Records for this exercise -

···

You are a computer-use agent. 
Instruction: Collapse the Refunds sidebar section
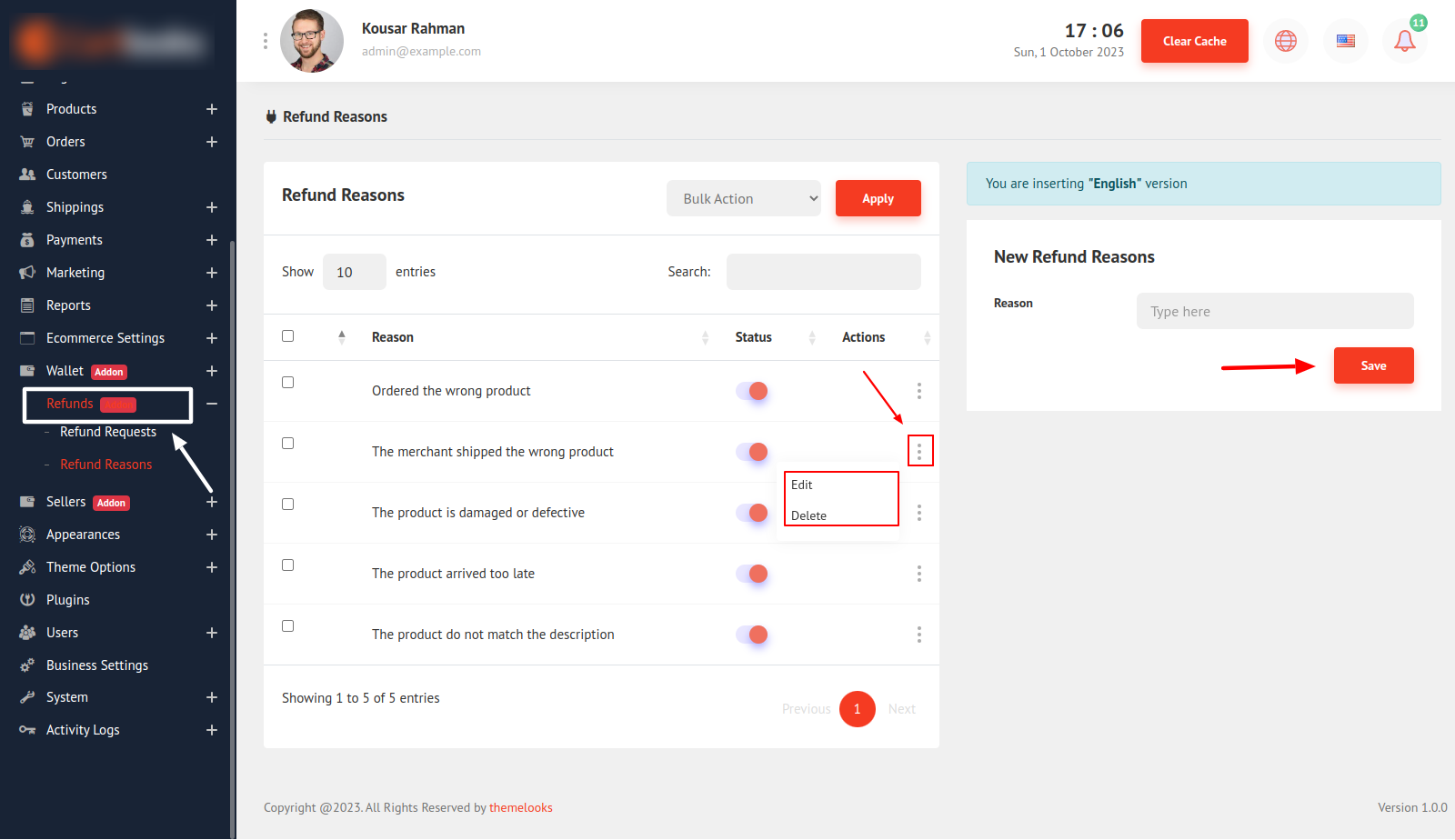[x=211, y=404]
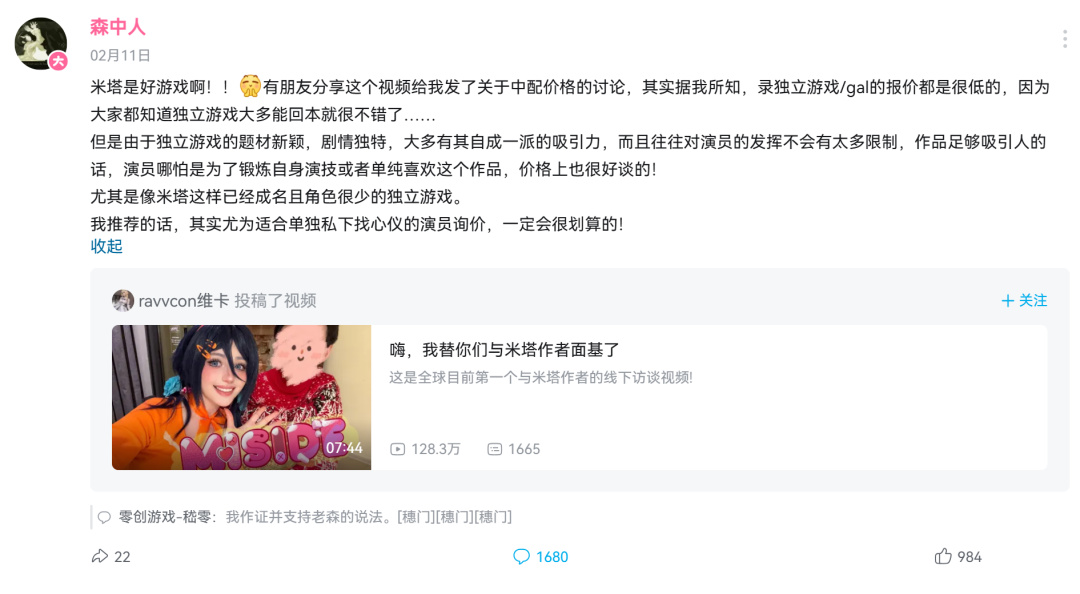This screenshot has width=1080, height=594.
Task: Open the username link 森中人
Action: (118, 27)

···

Work instructions - Please print the records above once more, word for word, omitting all pictures.

Task result -
You are a computer-use agent. 
Instruction: Collapse the Refunds sidebar section
[x=211, y=404]
This screenshot has width=1080, height=594.
Task: Open the username link 森中人
Action: (118, 27)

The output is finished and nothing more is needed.